Proceeding forward to the next door, Mac and Jack advanced, with Kim and I some distance behind. Jack kicked opened the door, and there before us were three more fly-creatures, only these were facing us with staves raised! Jack shot wild, while Mac was hit with some sort of heat ray produced by one of the staff wielding creatures. Mac dropped and rolled to put out the flames burning him and his clothing, while Jack bravely faced the aliens alone. I screamed out to run, as Kim and I proceeded to do, but Jack screamed out and began firing at the creatures. We're not sure what damage he did, but he was engulfed in several beams of red light, and instant was blackened as his clothes all but burned off. Quickly Kim and I raced back to our friends, and pulled Mac and Jack away from the door, which swung back shut. Mac had recovered enough to help us pull Jack's burned body back down the hallways to the main corridor and towards the portal. It was then that the alarms began to sound.

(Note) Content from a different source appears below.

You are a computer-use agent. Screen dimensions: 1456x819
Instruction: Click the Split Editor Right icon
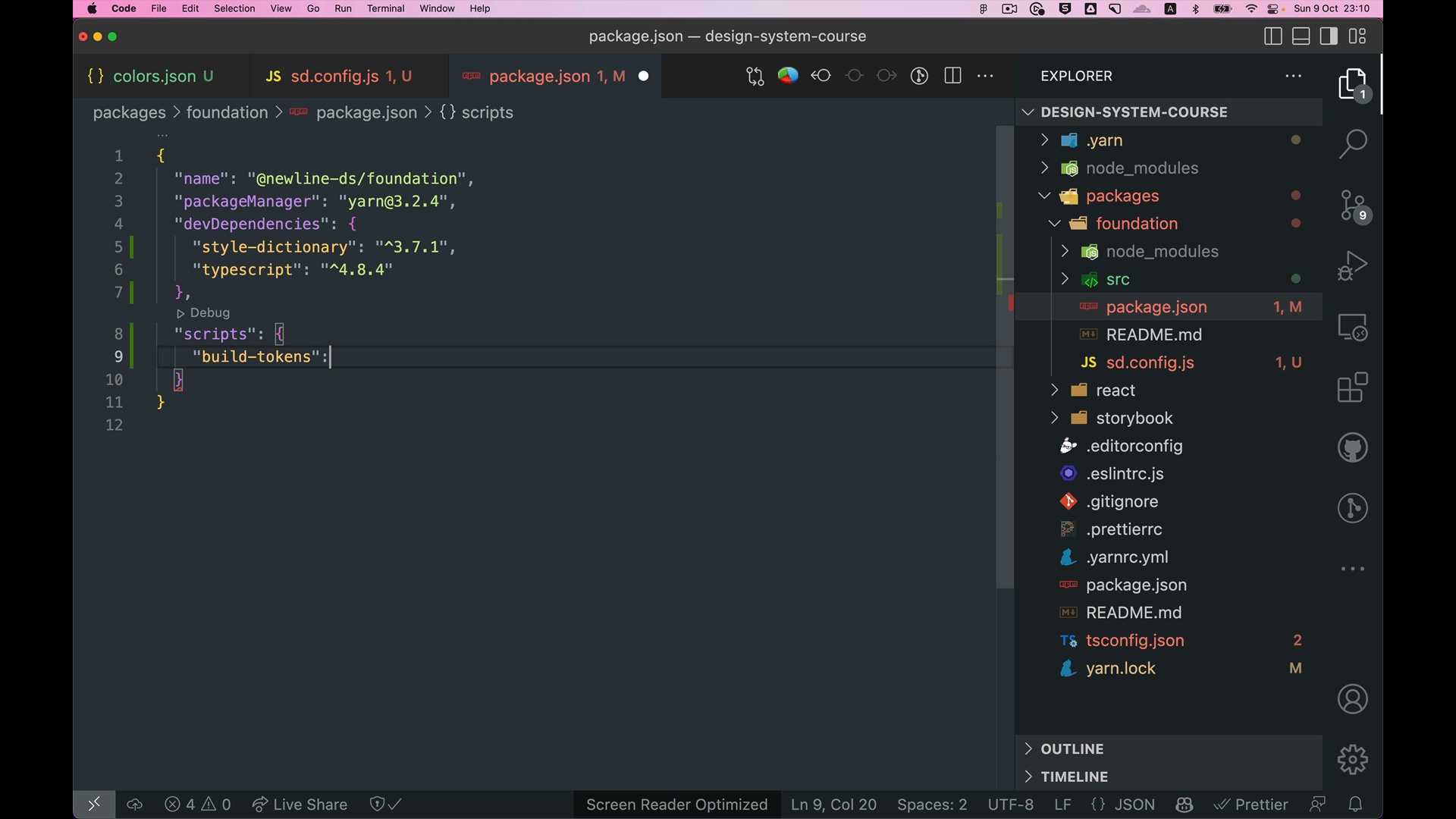click(x=952, y=76)

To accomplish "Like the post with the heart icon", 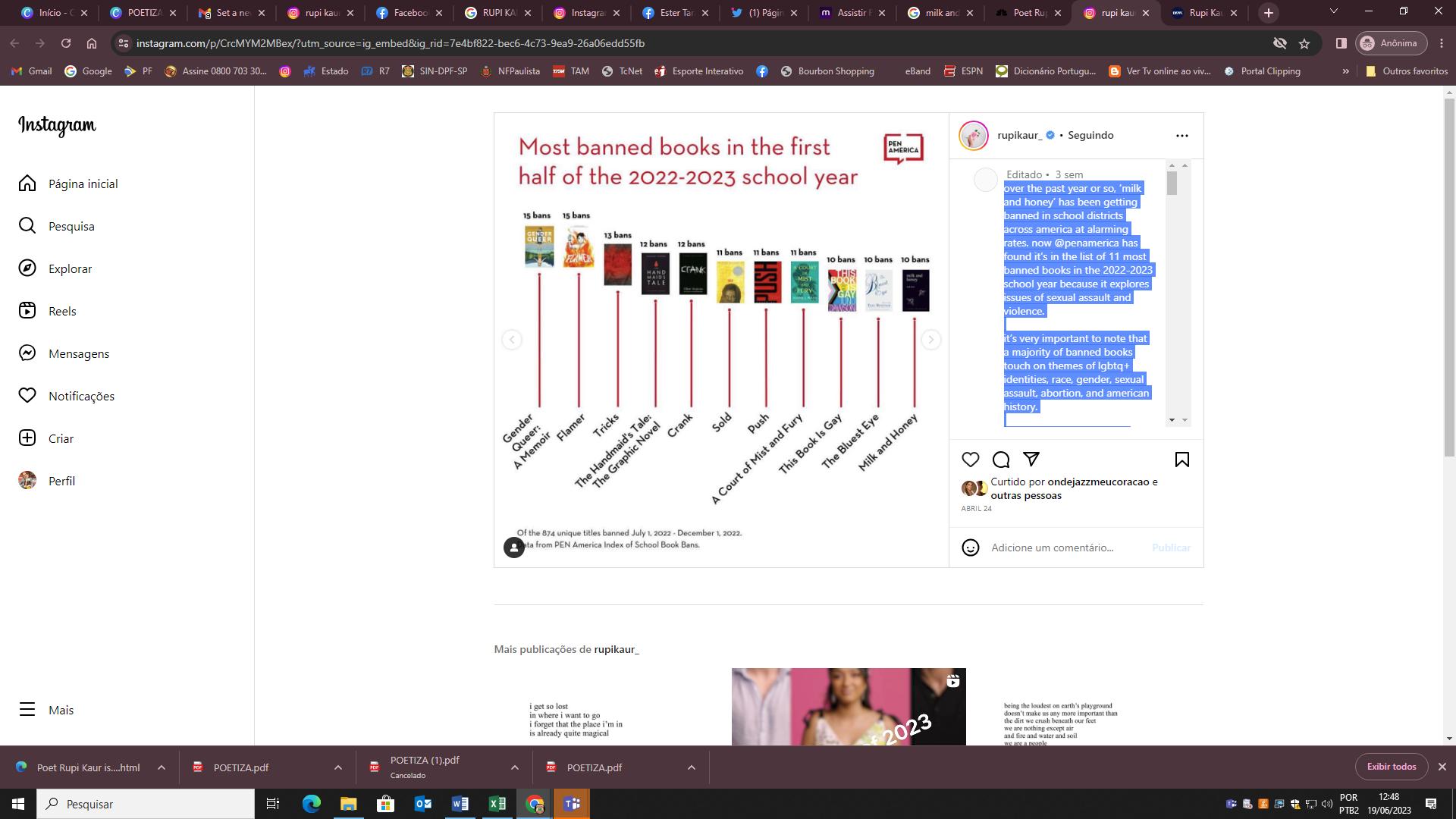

Kevin and Karen ran out from the lab, and quickly followed us through the portal. There, Karen quickly looked over Jack and determined that he was still alive, although just barely. We managed to lift him up, and very slowly make our way out of the cave, and down the ridge, back towards camp. We hid the state of our companion from the guards as we entered the compound, and called upon the site's doctor, Lawrence Richards, who demanded to know how Jack had been so badly burned. We invented a story about an accident involving smoking and sheets that somehow satisfied the Dr. Richards, who was distracted as he tended Jack. The rest of us retreated to the barracks, where we awakened Sauncho, and after paying him a large fee, managed to convince him that now was a good time to leave the mine. We quickly packed our belongings (minus Jack's) onto the llamas, and all but ran back down to Huancucho. We continued on past the town, and were well down the road that afternoon by the time the bus back to Lima drove up. We bid farewell to Sauncho, and rode back to Lima, nervously peering out the back window for signs of pursuit.

And so here we are, in Lima, hiding out in a dive of a hotel near the waterfront. What should we do? We could clearly follow up on the shipping labels routed to San Francisco that we found in the mine's office. But is there not more we could find out if we returned to the mine. Perhaps, but I think it would be suicide to return there.

And what of Jack? I doubt if Jack can be safely moved down the mountain side for several weeks, and yet we cannot afford that sort of delay. We will miss Jack, both for his enthusiasm and his willingness to use force when needed. Unfortunately, these very traits are what put him where he is now: in enemy hands and out of our reach.

A ship leaves for San Francisco in three days time. Should we be aboard her, or is there more for us to find in Peru?